*Page excerpt*.
━━━━━━━━━━━━━━━━
I have started thinking of a blk-cgroup-wide solution, but, Tejun and
Jens, the more I think about it, the more I see a more structural bug
:( The bug seems to affect CFQ too, even if CFQ still uses the
request_queue lock.  Hoping that the bug is only in my mind, here is
first my understanding of how the data structures related to the bug
are performed, and, second, why handling them this way apparently
leads to the bug.

For a given instance of [B|C]FQ (i.e., of BFQ or CFQ), a [b|c]fq_group
(descriptor of a group in [B|C]FQ) is created on the creation of each
blkg associated with the same request queue that instance of [B|C]FQ
is attached to.  The schedulable entities that belong to this blkg
(only queues in CFQ, or both queues and generic entities in BFQ), are
then associated with this [b|c]fq_group on the arrival on new I/O
requests for them: these entities contain a pointer to a
[b|c]fq_group, and the pointer is assigned the address of this new
[b|c]fq_group.  The functions where the association occurs are
bfq_get_rq_private for BFQ and cfq_set_request for CFQ.  Both hooks
are executed before the hook for actually enqueueing the request.  Any
access to group information is performed through this [b|c]fq_group
field.  The associated blkg is accessed through the policy_data
pointer in the bfq_group (the policy data in its turn contains a
pointer to the blkg)
━━━━━━━━━━━━━━━━
*Raw data*.
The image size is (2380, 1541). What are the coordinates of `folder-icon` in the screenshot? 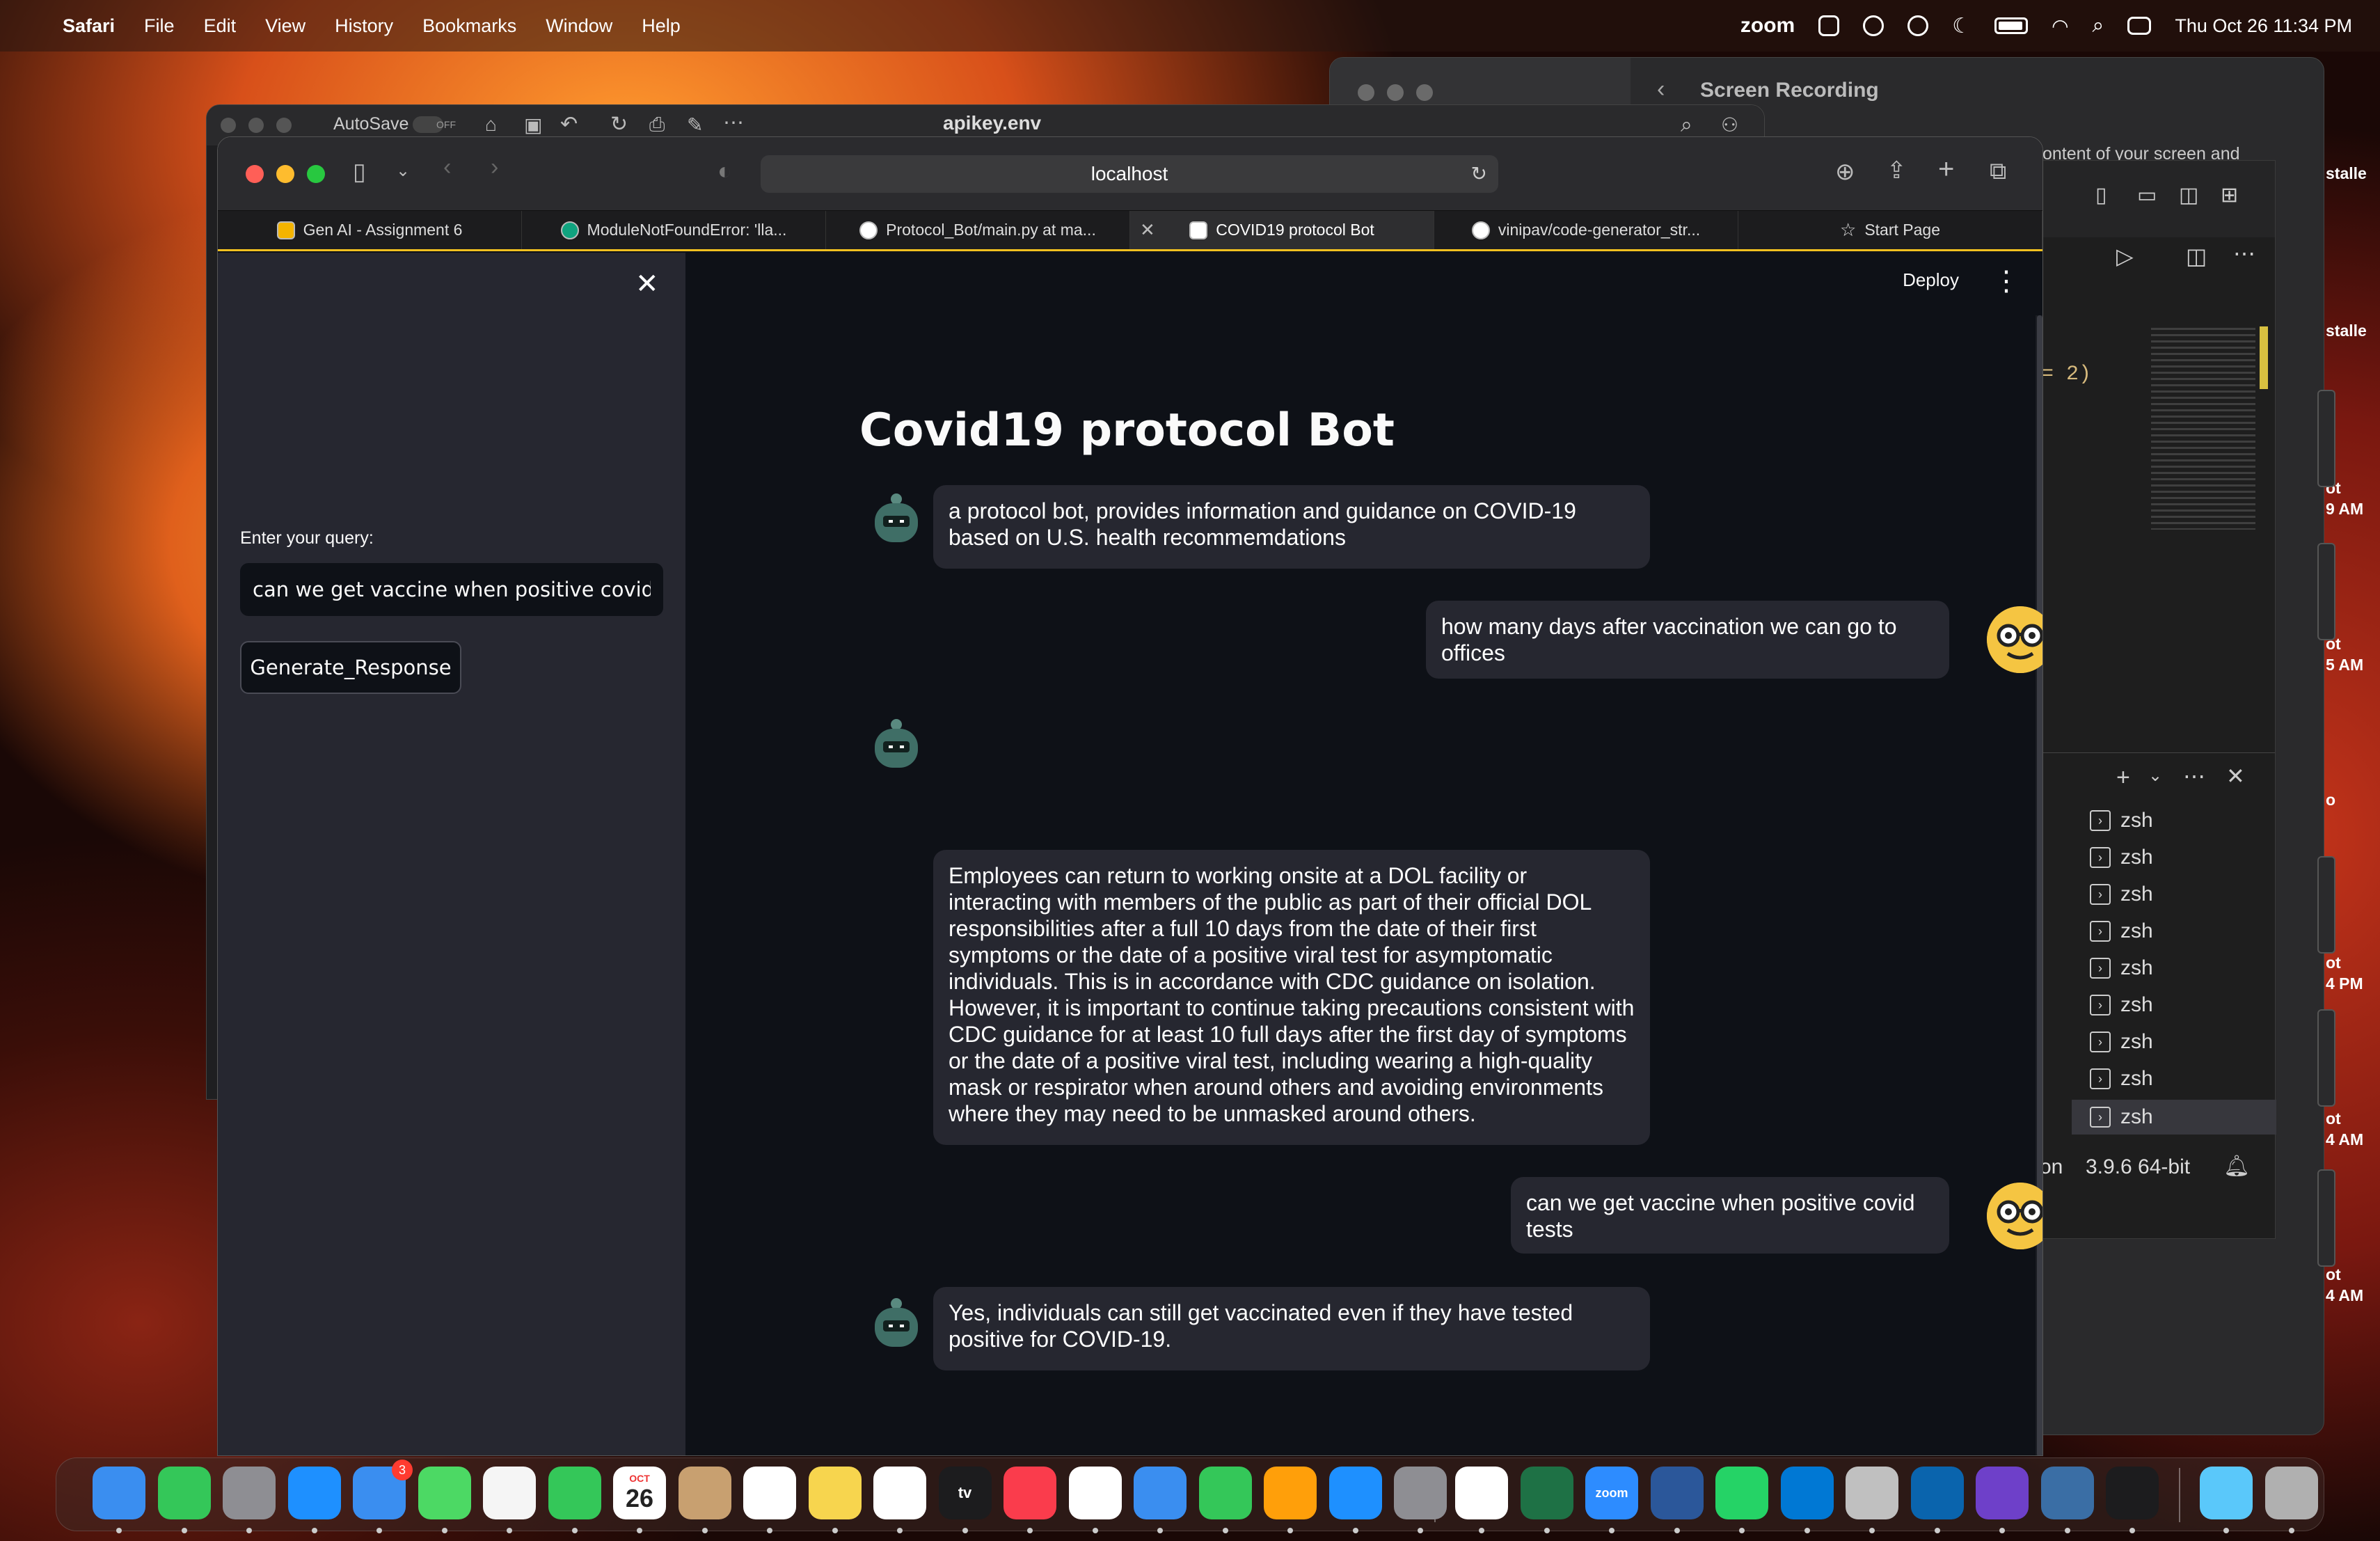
━━━━━━━━━━━━━━━━
*Job 1*.
Rewrite the paragraph of the BFQ/CFQ excerpt that begins "For a given instance of [B|C]FQ" as a short bulleted list that keeps its main facts.
*Job 2*.
According to the BFQ/CFQ excerpt, in which functions are schedulable entities associated with their [b|c]fq_group?
*Job 3*.
Carry on writing the BFQ/CFQ excerpt from the point where it stops.
The data has no connection to the BFQ/CFQ excerpt.

*Task answer 1*.
- For each BFQ or CFQ instance, a [b|c]fq_group is created whenever a blkg is created for the request queue that instance is attached to.
- When new I/O requests arrive, the blkg's schedulable entities are linked to that group by pointing their [b|c]fq_group pointer at it. In CFQ these entities are only queues. In BFQ they are queues and generic entities.
- This linking happens in bfq_get_rq_private (BFQ) and cfq_set_request (CFQ), and both run before the hook that enqueues the request.
- All group information is accessed through this [b|c]fq_group field.
- The blkg is reached through the policy_data pointer in the bfq_group, and that policy data points to the blkg.

*Task answer 2*.
In bfq_get_rq_private for BFQ and cfq_set_request for CFQ.

*Task answer 3*.
Consider a process or a group that is moved from a given source group
to a different group, or simply removed from a group (although I
didn't yet succeed in just removing a process from a group :) ).  The
pointer to the [b|c]fq_group contained in the schedulable entity
belonging to the source group *is not* updated, in BFQ, if the entity
is idle, and *is not* updated *unconditionally* in CFQ.  The update
will happen in bfq_get_rq_private or cfq_set_request, on the arrival
of a new request.  But, if the move happens right after the arrival of
a request, then all the scheduler functions executed until a new
request arrives for that entity will see a stale [b|c]fq_group.  Much
worse, if also a blkcg_deactivate_policy or a blkg_destroy are
executed right after the move, then both the policy data pointed by
the [b|c]fq_group and the [b|c]fq_group itself may be deallocated.
So, all the functions of the scheduler invoked before next request
arrival may use dangling references!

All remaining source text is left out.